Patriarca sublinha necessidade de encontrar «caminhos de serenidade e de paz» e sustenta que fenómenos de violência são “esdrúxulos em relação ao que Portugal foi, é e quer ser”
D. Rui Valério mostrou-se ontem, ao final da noite, preocupado com a “situação de violência e conflito” que se vive nas periferias de Lisboa e pediu a todos que respeitem mutuamente bem como zelem pela segurança recíproca.
“O patriarca de Lisboa convida a que se encetem caminhos de serenidade e de paz, fundados no diálogo e no respeito mútuo. Apela também a todos para que se busque sempre o bem comum, que visa também a segurança – um bem muito precioso –, para o bom desenvolvimento da sociedade”, refere nota do Patriarcado de Lisboa enviada ao EDUCRIS.

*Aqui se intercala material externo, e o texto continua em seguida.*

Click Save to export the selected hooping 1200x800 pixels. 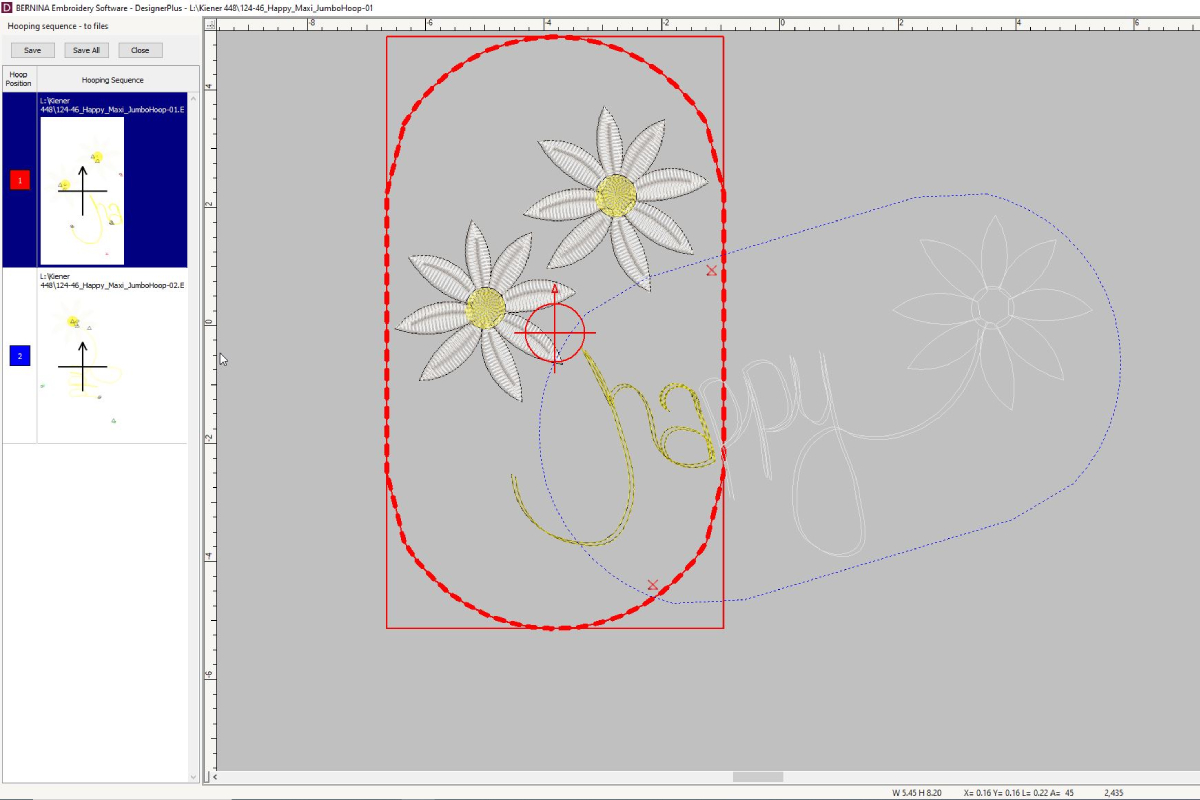(32, 49)
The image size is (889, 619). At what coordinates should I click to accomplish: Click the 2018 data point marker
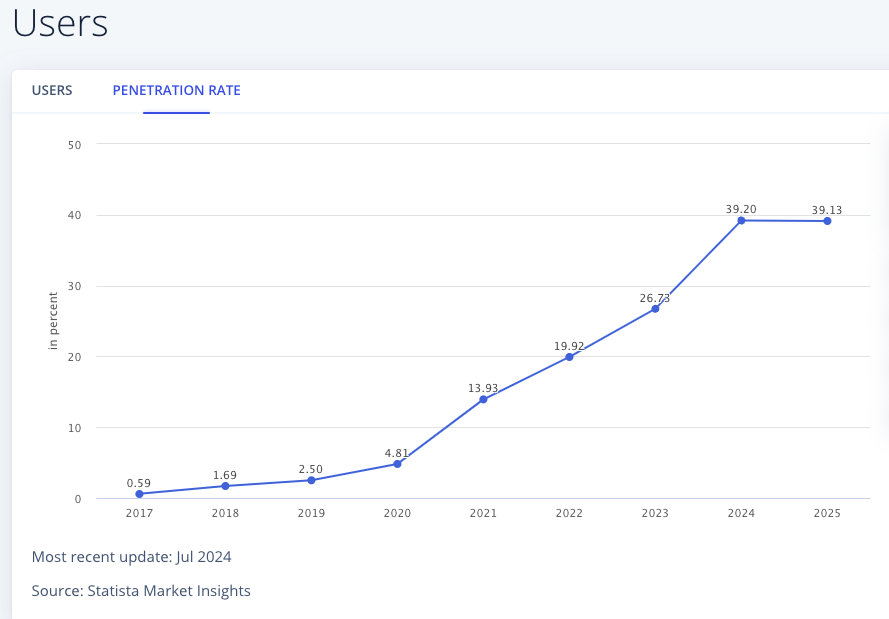coord(225,486)
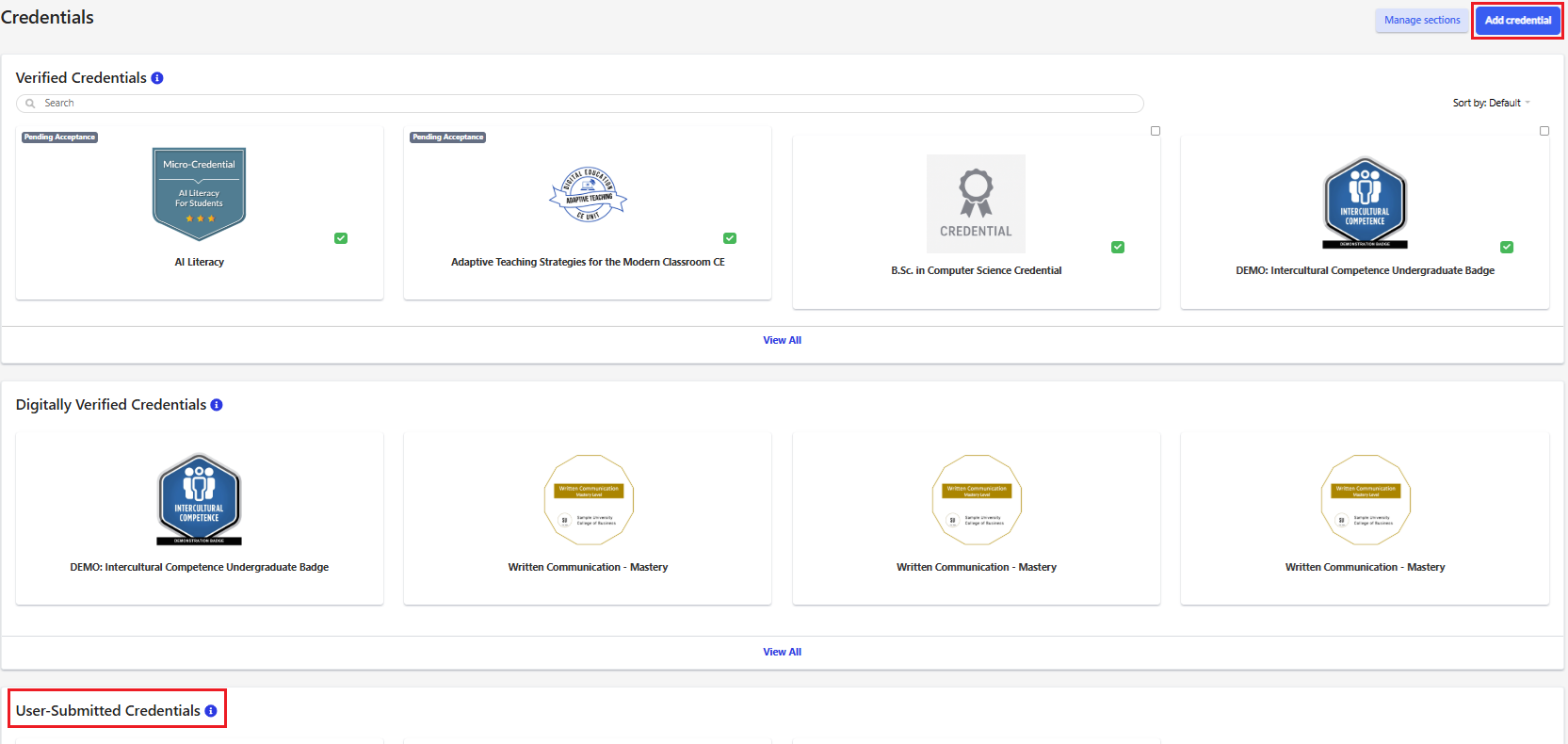Select the checkbox on B.Sc. Computer Science card
Image resolution: width=1568 pixels, height=744 pixels.
point(1156,131)
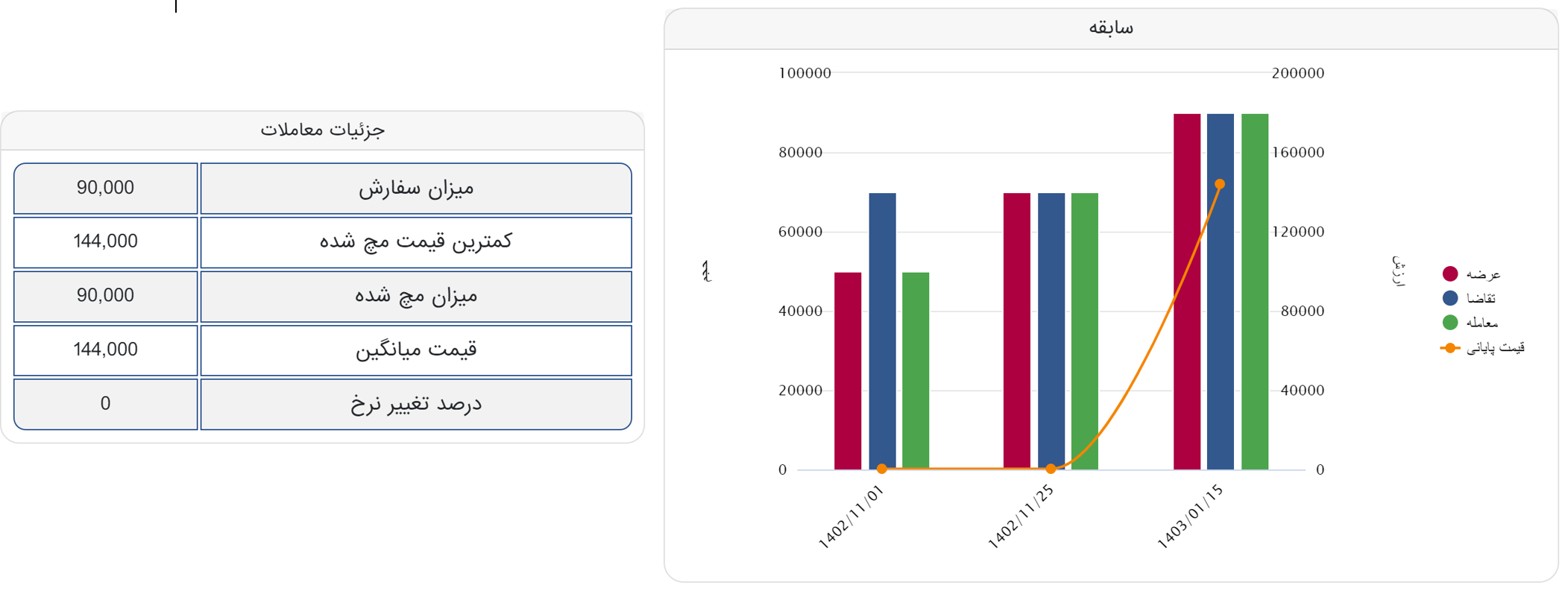Screen dimensions: 1568x591
Task: Click the 1402/11/25 date axis label
Action: [1021, 516]
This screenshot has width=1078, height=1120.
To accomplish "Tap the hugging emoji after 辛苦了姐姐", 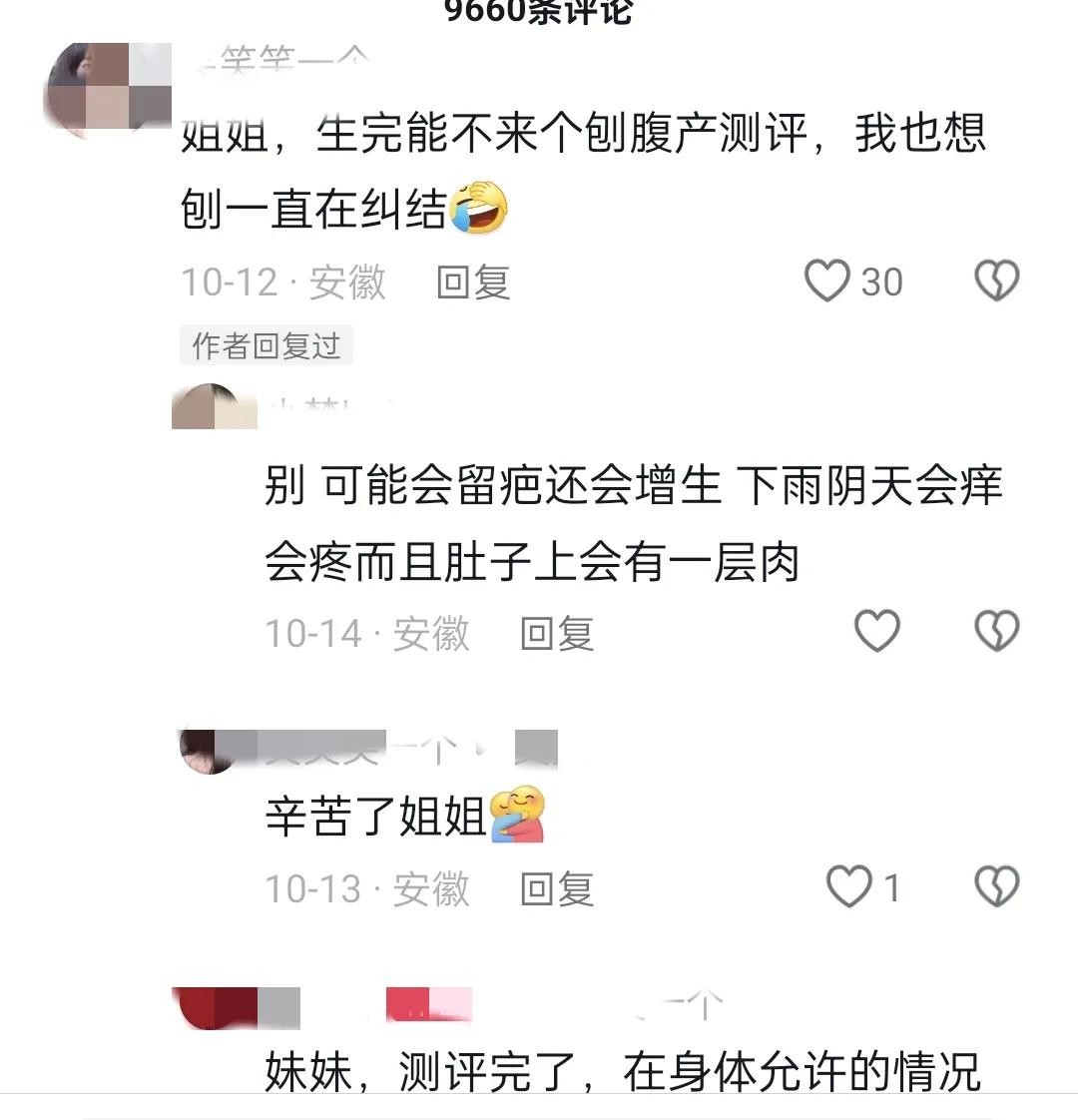I will [x=518, y=815].
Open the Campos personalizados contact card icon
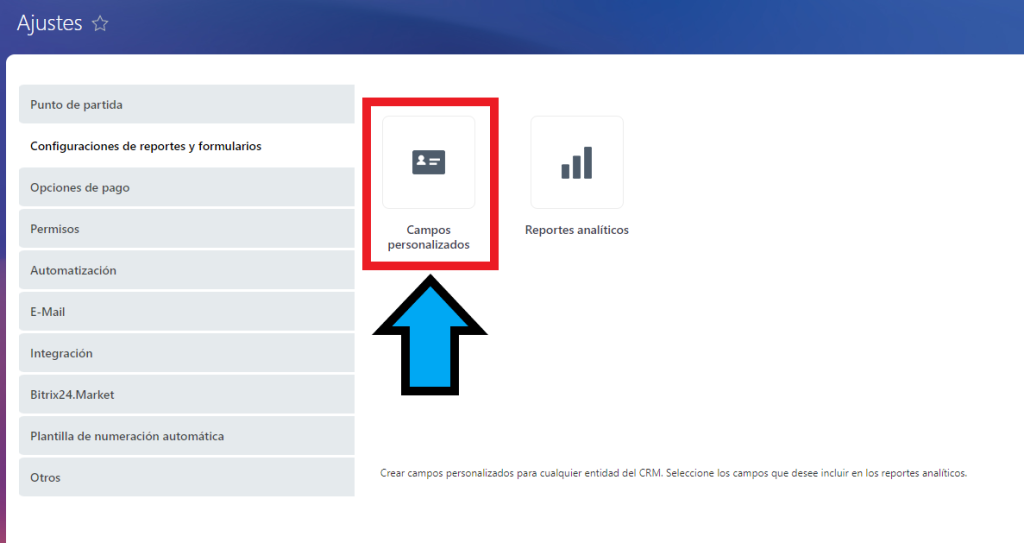Viewport: 1024px width, 543px height. [429, 162]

Lamentando a perda de vidas humanas, em particular a de Odair Moniz, de 43 anos e morador no Bairro do Zambujal, na Amadora, o texto pede o fim da violência que, entretanto, já danificou várias viaturas, interrompeu a livre circulação de pessoas e bens no local e alastrou a outras latitudes da capital portuguesa.
“A violência nunca é o caminho para uma sociedade justa e feliz”, afirma o patriarca de Lisboa para quem “o projeto de sociedade que Jesus inaugura funda-se no reconhecimento da dignidade do outro, o que implica necessariamente o acolhimento. Neste sentido, somos todos constituídos construtores da civilização do amor”.
Num país historicamente marcado “pela experiência da emigração”, e que hoje se reconhece como “perito na arte de acolher com humanismo todas as pessoas”, os “os fenómenos de violência são estranhos e esdrúxulos em relação ao que Portugal foi, é e quer ser”, completa.